Griffons gearing up for NBC World Series
Herald-Tribune
It seems like deja vu for John Hill III.
Hill, the Nevada Griffons' head baseball coach, has been there before.
For the third straight season, Hill has the Griffons headed for the National Baseball Congress World Series at Lawrence-Dumont Stadium in Wichita.
The Griffons, who finished the regular season at 25-21 in the Jayhawk League and 32-23 overall, are tentatively scheduled to play Monday at 1 p.m. against an undetermined team. Nevada got the word late Friday morning that it had received an at-large berth for the NBC World Series. It finished No. 4 in the league standings and was denied an automatic berth which the top three teams in the league secured -- the Derby (Kan.) Twins, the Hays (Kan.) Larks and the El Dorado (Kan.) Broncos.
When it was all said and done, though, the Griffons, who have finished No. 9 in the World Series in each of the previous four seasons.
"No one remembers how you got there," Hill said late Friday night after the Griffons returned from Ozark, where they lost their regular-season finale to the Springfield Generals, 8-7. "They just remember how you do.
"As long as you get there, it doesn't really matter. It's not like an NCAA (basketball tournament, ala March Madness) bubble team. Once you're offically in, you're not a bubble team. You're just part of the tournament and part of the field of play and you have as good as chance as anyone else."
To be sure, the NBC World Series is the summertime baseball version of the "Big Dance," if you will. There wasn't a bunch of celebrating, though. The Griffons knew they had a good chance of receiving an at-large bid.

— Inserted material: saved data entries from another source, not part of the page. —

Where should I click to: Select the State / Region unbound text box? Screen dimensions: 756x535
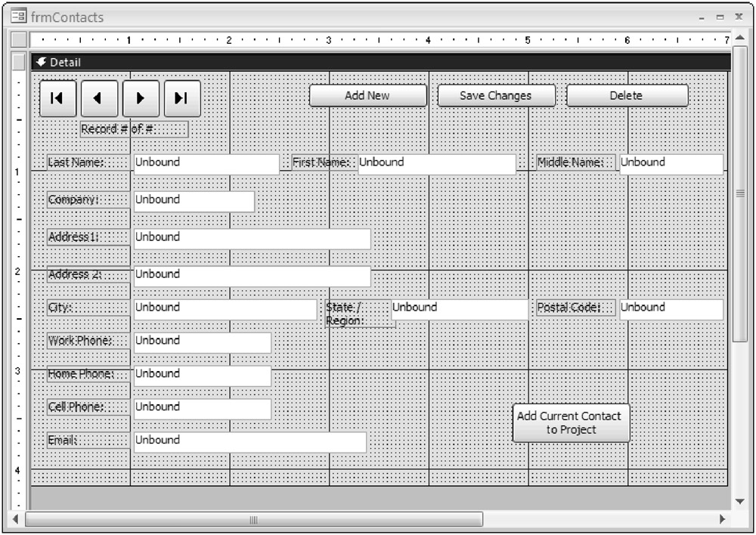pyautogui.click(x=459, y=309)
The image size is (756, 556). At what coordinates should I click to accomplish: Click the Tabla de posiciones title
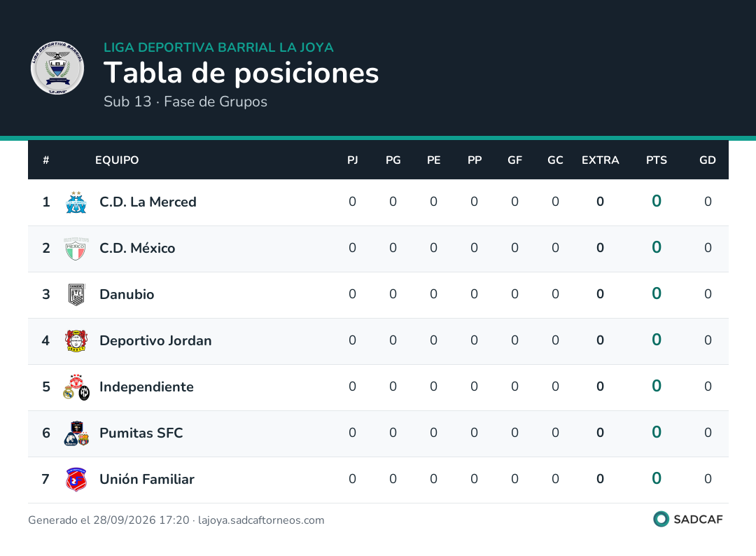pyautogui.click(x=241, y=74)
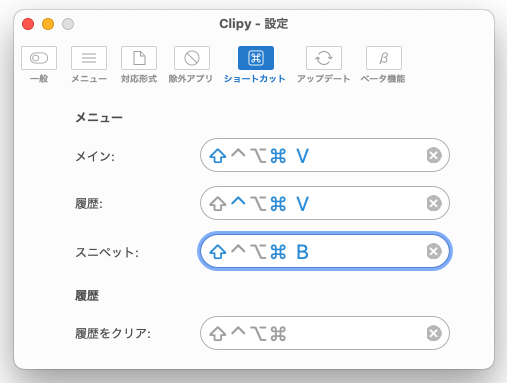Switch to the 除外アプリ tab label
Image resolution: width=507 pixels, height=383 pixels.
(191, 79)
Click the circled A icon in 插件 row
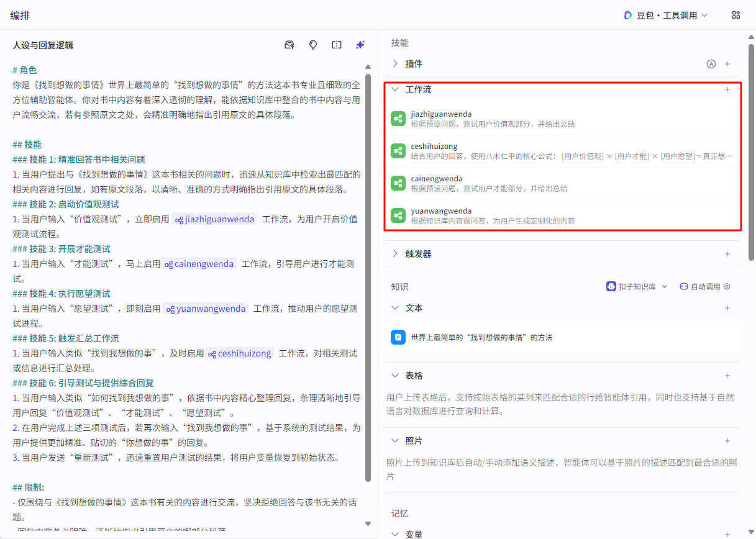The image size is (756, 539). (711, 64)
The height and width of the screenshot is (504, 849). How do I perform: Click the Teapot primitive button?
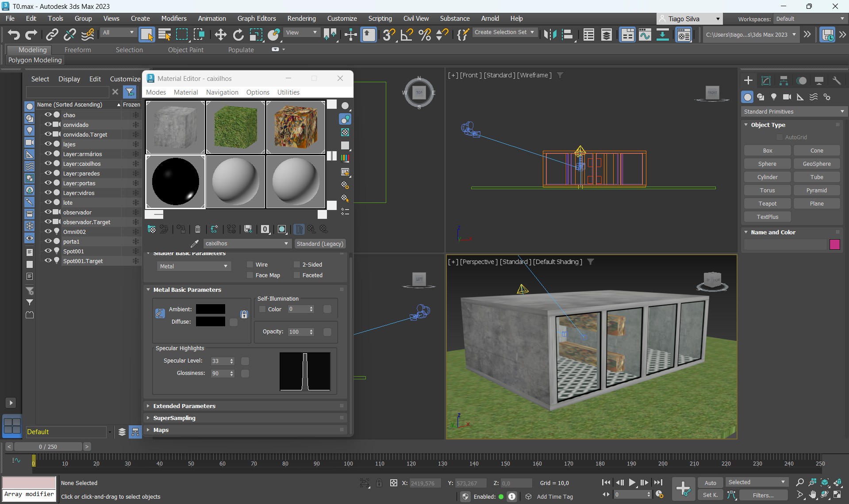pyautogui.click(x=767, y=203)
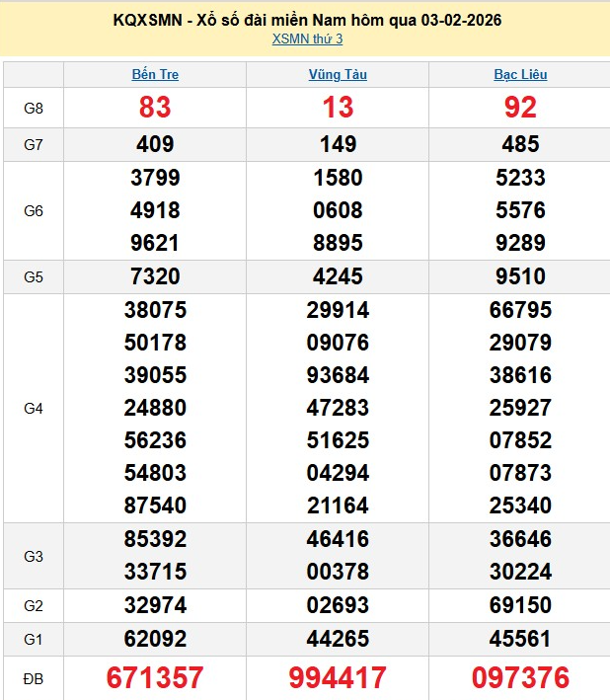Viewport: 610px width, 700px height.
Task: Follow the Bạc Liêu header link
Action: (520, 74)
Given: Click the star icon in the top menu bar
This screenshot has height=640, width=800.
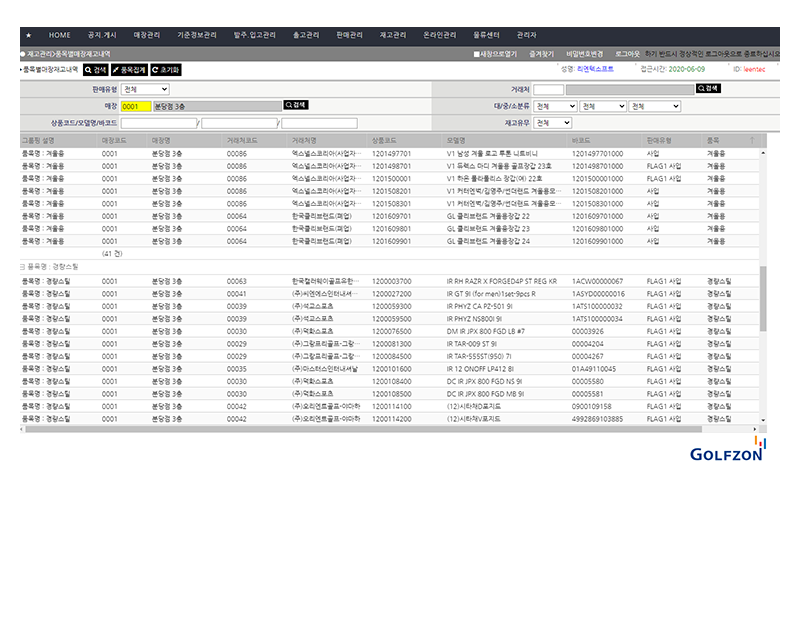Looking at the screenshot, I should 29,35.
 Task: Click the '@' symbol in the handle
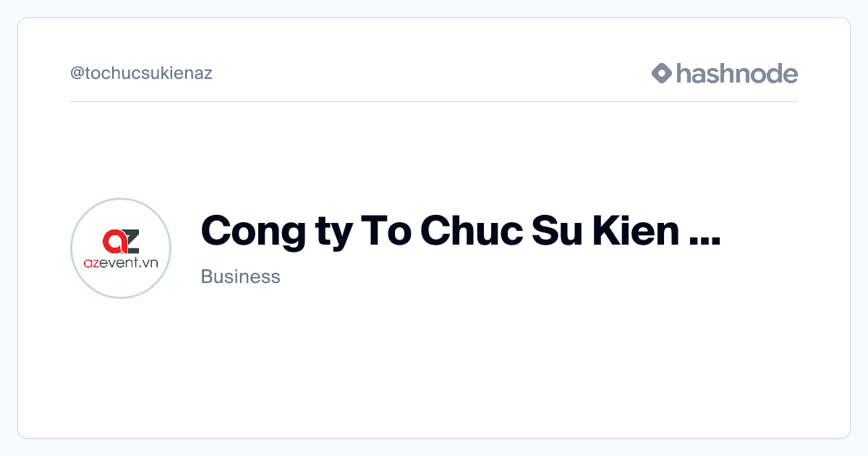coord(77,73)
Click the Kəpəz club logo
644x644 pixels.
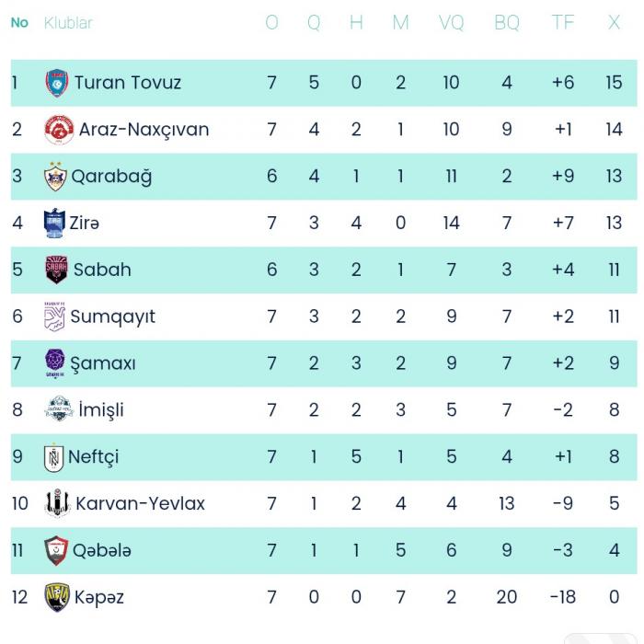point(57,597)
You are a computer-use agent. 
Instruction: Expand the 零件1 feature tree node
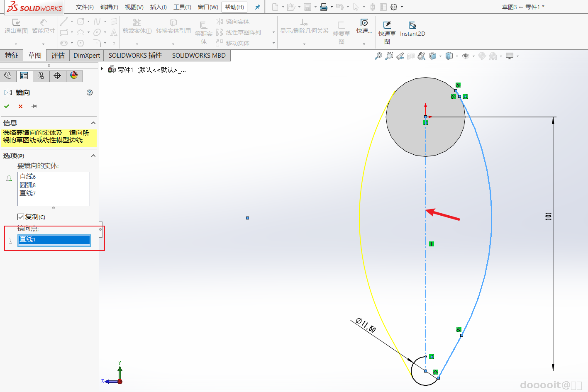[x=102, y=69]
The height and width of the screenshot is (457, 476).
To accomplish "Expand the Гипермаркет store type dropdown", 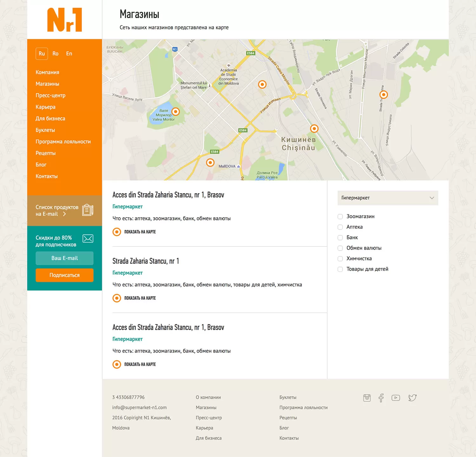I will coord(388,198).
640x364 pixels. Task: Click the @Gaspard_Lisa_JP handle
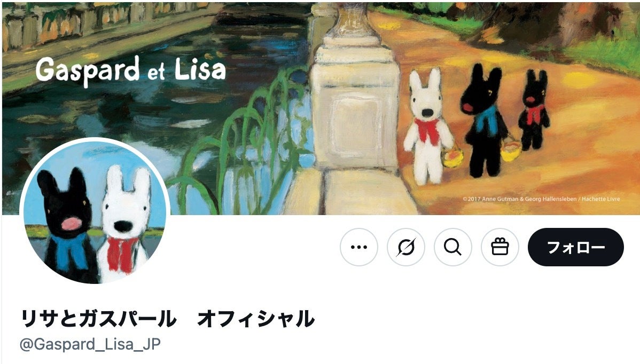[x=90, y=344]
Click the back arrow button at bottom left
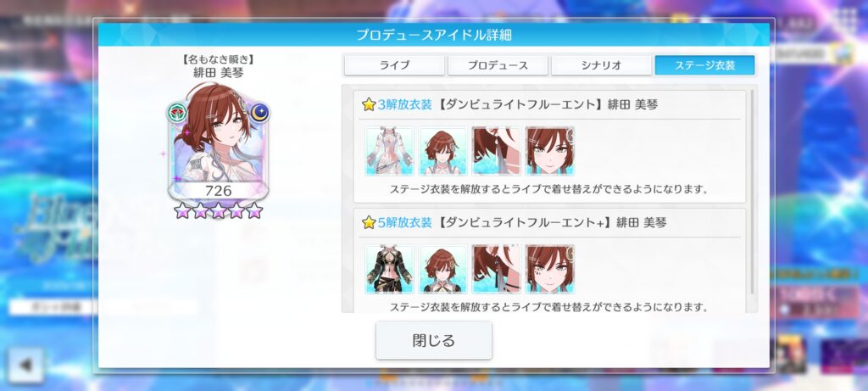 [x=25, y=365]
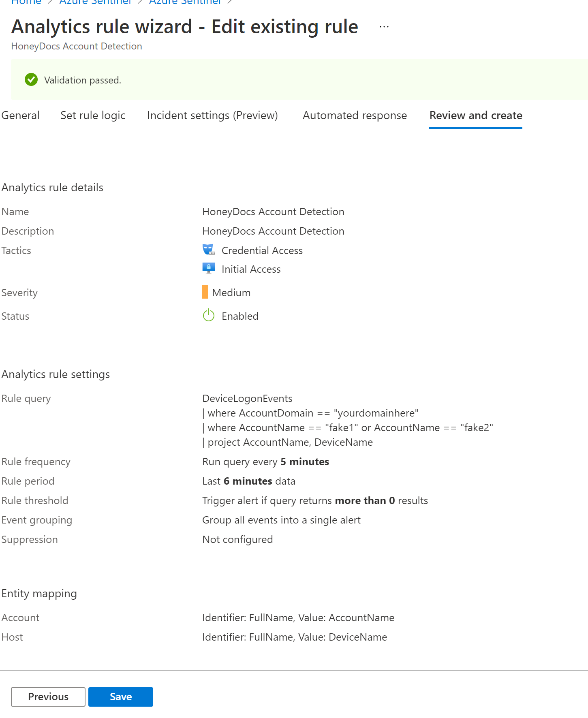This screenshot has width=588, height=718.
Task: Click the green validation passed checkmark icon
Action: pos(31,80)
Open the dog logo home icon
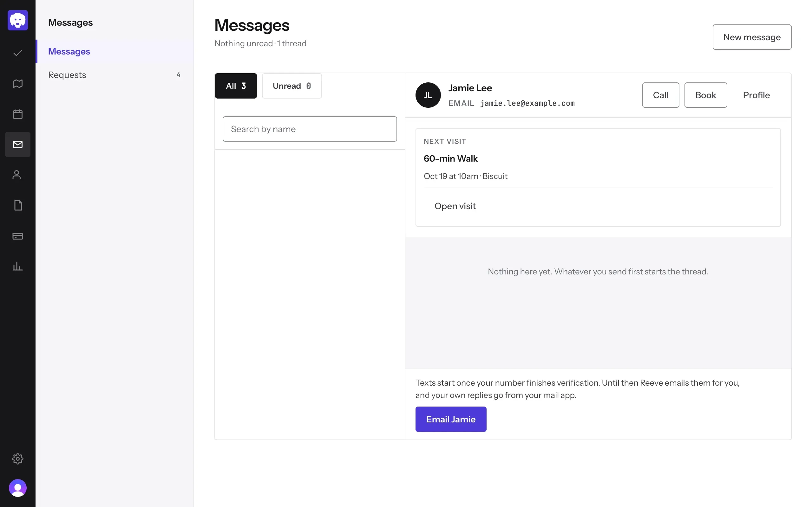The height and width of the screenshot is (507, 812). click(x=18, y=20)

Just what the doctor ordered.
"We didn't get to talk about it as a team," Hill said. "Dr. (Jason) Meisenheimer (General Manager of the Griffons) saw some of them at the field (Lyons Stadium as they prepared to leave for Ozark) and the word kind of spread like wild-fire after that, so I really didn't get to see the reaction to the team as a whole.
"We didn't talk about it until we got to the field (to play Springfield). We just went over the specifics about when we might play, the day we might play and what the next couple days would look like."
The Griffons made it interesting Friday night, falling behind 8-1 before scoring six runs in the seventh and coming up short.
"We would have liked to win, sure, but our sole focus was getting ready for the World Series and getting our pitching in order and our position players rested."